EDH 7916: Contemporary Research in Higher Education

Spring 2020

A course in quantitative research workflow for students in the higher education administration program at the University of Florida

Overview
Course information
Meeting location
Getting started
Schedule
Lessons
Assignments
Questions
About

Introduction

     

A system of Version Control: Introduction to Git / GitHub

From the git website http://git-scm.com/

Git is a free and open source distributed version control system designed to handle everything from small to very large projects with speed and efficiency.

Why use git?

With so many other (read: easier!) ways to share and collaborate on documents, why use git? Isn’t it a bit overkill to learn an entirely new syntax? Why not just email files or use something like DropBox? Because it is very easy to end up with something like this:

Credit: Jorge Chan

As complexity increases, so does the need for git

\[ Project = f(size, scope, collaborators) \]

As any part of that function grows, so too does the need for a work flow that:

Git was designed to do all these things, so it works better than other systems.

What’s the difference between git and GitHub?

Yep, you guessed it. Git is the system/language that supports version control. GitHub is an online service that will host your remote repositories, for free if public or a small fee if private. (Students get an education discount and some free repos. Check out https://education.github.com/.)

RStudio is nice because it provides an nice point-and-click interface for git. (Sourcetree and GitHub Desktop are also really nice GUIs.) If you want to run git at the command line, go for it! But using RStudio or another GUI is fine.

How does git/GitHub work?

Credit: Lbhtw (Own work)

Some notes on work flow (good habits)

  1. Always pull from your local repo with your remote repo before starting any work. This makes sure you have the latest files. RStudio has a pull button in the Git tab.
  2. Don’t wait to push your commits. Just like you save your papers every few lines or paragraphs, you should push to your remote repo. This way, you’re less likely to lose work in the event of a computer crash. Also, should you want to return to a prior version, small changes make it easier to find what you want.
  3. Add useful commit messages. RStudio will make you add something. Don’t say “stuff.” A version history of 95 “stuff”s is pretty non-helpful. Also, I would keep it clean. Even in a private repository, work as if someone will see what you write someday.
  4. Don’t freak out! If you accidentally push and overwrite or delete something on the remote, you can get it back. That’s the point of version control! Sometimes weird things like merges happen (two files with the same name are shoved together). They can be a pain to fix, but they can be fixed.
  5. Avoid tracking overly large files and pushing them to your remote repository. GitHub has a file size limit of 100 MB per file and 1 GB per repo. The history of large files compounds quickly, so think carefully before adding them. Usually this means that small datasets are okay; big ones are better backed up somewhere else and left on your machine.
  6. Remember: even in a private repository, your files are potentially viewable. If any of your datasets or files are restricted, do no push them remotely. Use .gitignore to make sure that git doesn’t track or push them.

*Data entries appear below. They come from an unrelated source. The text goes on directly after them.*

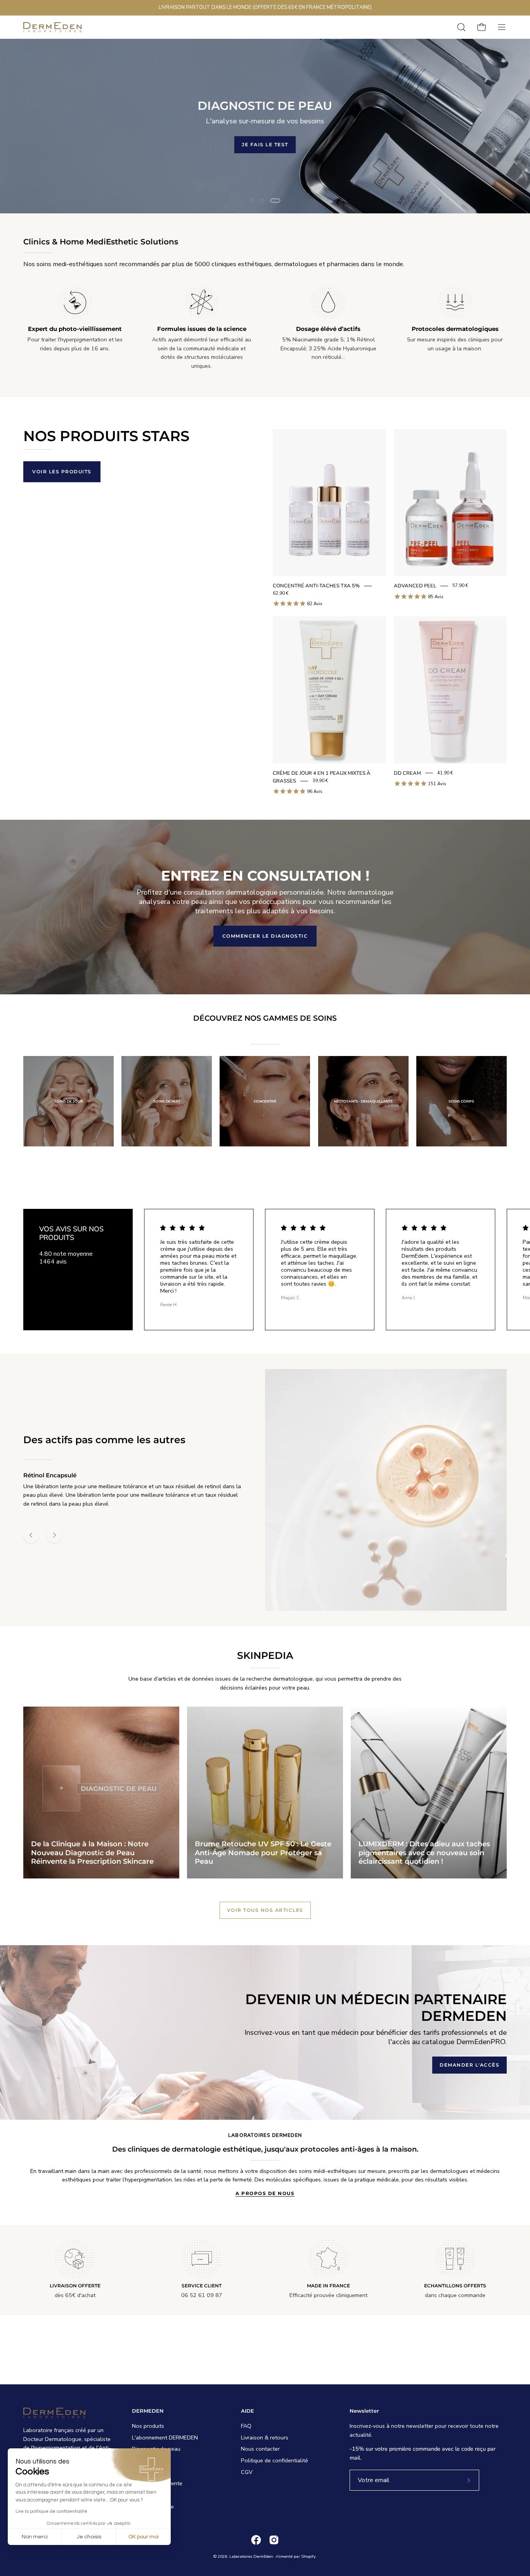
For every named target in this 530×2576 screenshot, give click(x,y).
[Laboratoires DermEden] (52, 27)
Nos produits (148, 2426)
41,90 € (445, 773)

Every class and work session should go like this:

  1. pull from GitHub remote
  2. do work
  3. add or stage (if new file)
  4. commit with message
  5. push back to GitHub remote

If you’d like you can also use terminal commands to accomplish the same things. Many people (including me) like to use the terminal commands directly.

That said, you should use whatever works best for you.

By far the most useful guide to working with R and git/GitHub is Jenny Bryan’s guide.

Some more notes on using Git: plain text

Git works best with plain text files. This is because it notes the differences across two plain text files rather than just copying and re-copying the same file over and over again as it changes. When you’ve only changed one word, git’s method of version control is much more efficient than making a whole new copy.

It’s also useful when you need to merge two files. If file B is just file A with new section, file B can be easily merged into file A by inserting the new section — just like you would add a paragraph in a paper you’re writing. R scripts are plain text. Some data files, like *.csv, are plain text. This is why git works really well with data analysis workflows.

On the other hand, git does not work as well with binary files. These files are stored in a format closer to what your computer understands, which comes with benefits. Data files, like Stata’s .dta and R’s *.Rdata, as well as MS Office files — *.docx, *.xlsx, *.pptx, *etc — are binary files. Git will keep track of your MS Word document, but due to its underlying structure, you won’t be able to merge and every small change will just make a whole new copy of the file. This is why we generally don’t commit large binary data files to Git: your repo just becomes larger and larger with each small change to your data.

Not-so-quick exercise

In this first exercise, we’ll practice using RStudio to pull down your student repository from GitHub. We’ll also practice making a few quick file changes, staging, commiting, and pushing them back to the remote.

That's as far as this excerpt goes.